## YOUR OBJECTIVE
Reproduce the lines of the material below without changes, starting at the line that has "This screenshot has width=652, height=377." and stopping after the line that has "The width and height of the screenshot is (479, 301).". Leave the pictures out.

(Item position entries)
* Start *
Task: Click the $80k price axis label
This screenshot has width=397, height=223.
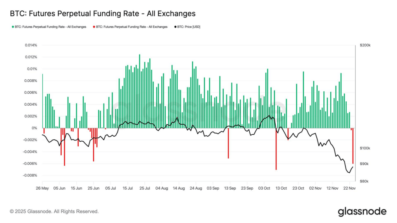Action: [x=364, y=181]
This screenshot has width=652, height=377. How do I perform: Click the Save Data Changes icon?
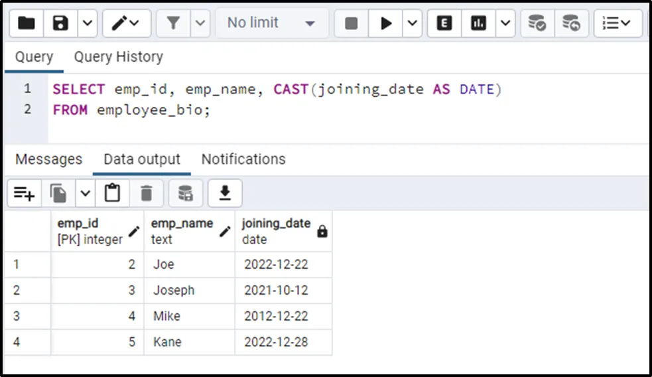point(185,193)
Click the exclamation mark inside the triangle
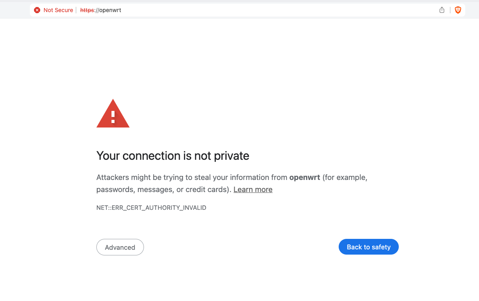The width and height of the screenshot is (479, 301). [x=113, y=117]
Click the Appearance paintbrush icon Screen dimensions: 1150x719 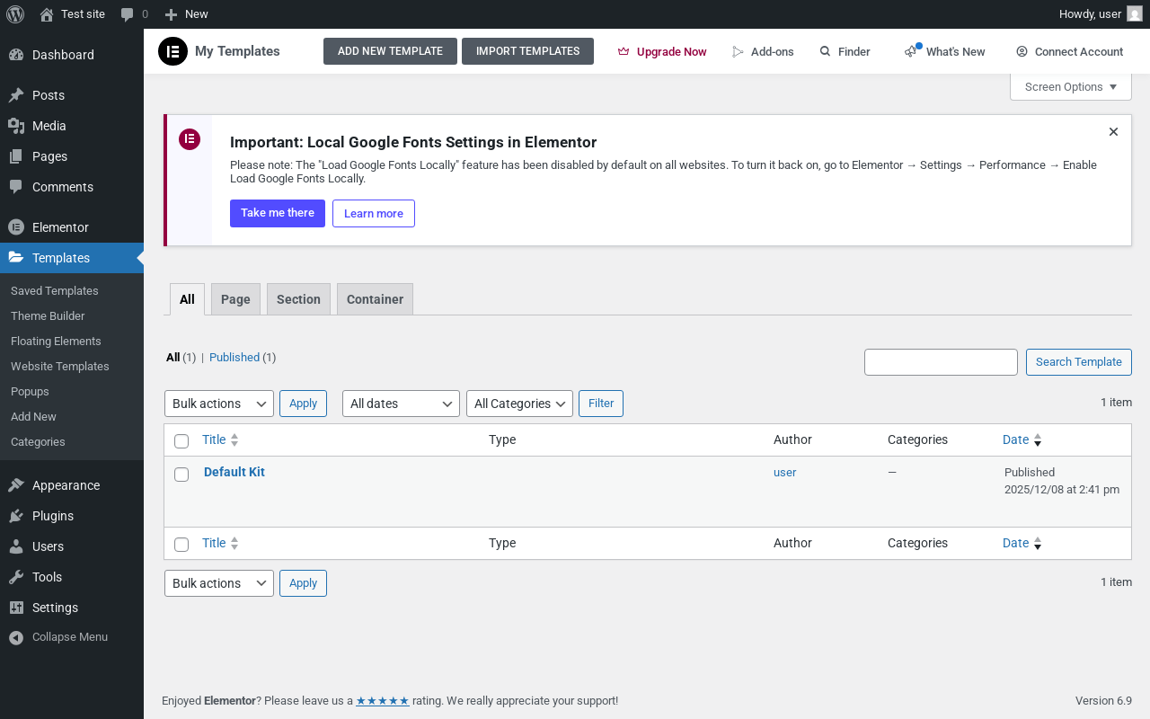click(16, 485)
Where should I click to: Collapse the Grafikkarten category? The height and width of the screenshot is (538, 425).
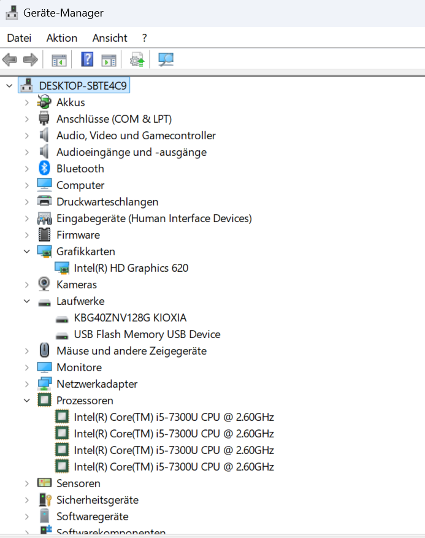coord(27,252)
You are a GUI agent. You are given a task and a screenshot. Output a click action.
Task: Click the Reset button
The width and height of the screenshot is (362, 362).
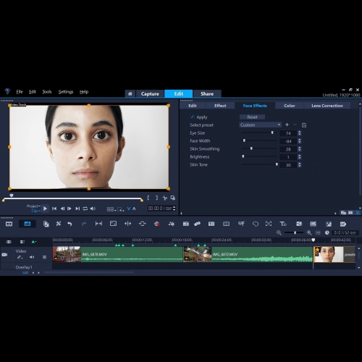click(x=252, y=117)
* End *
## REPLY
This screenshot has width=652, height=377. How do I perform: Click the Save Data Changes icon?
point(185,193)
Click the exclamation mark inside the triangle
The width and height of the screenshot is (479, 301). [x=113, y=117]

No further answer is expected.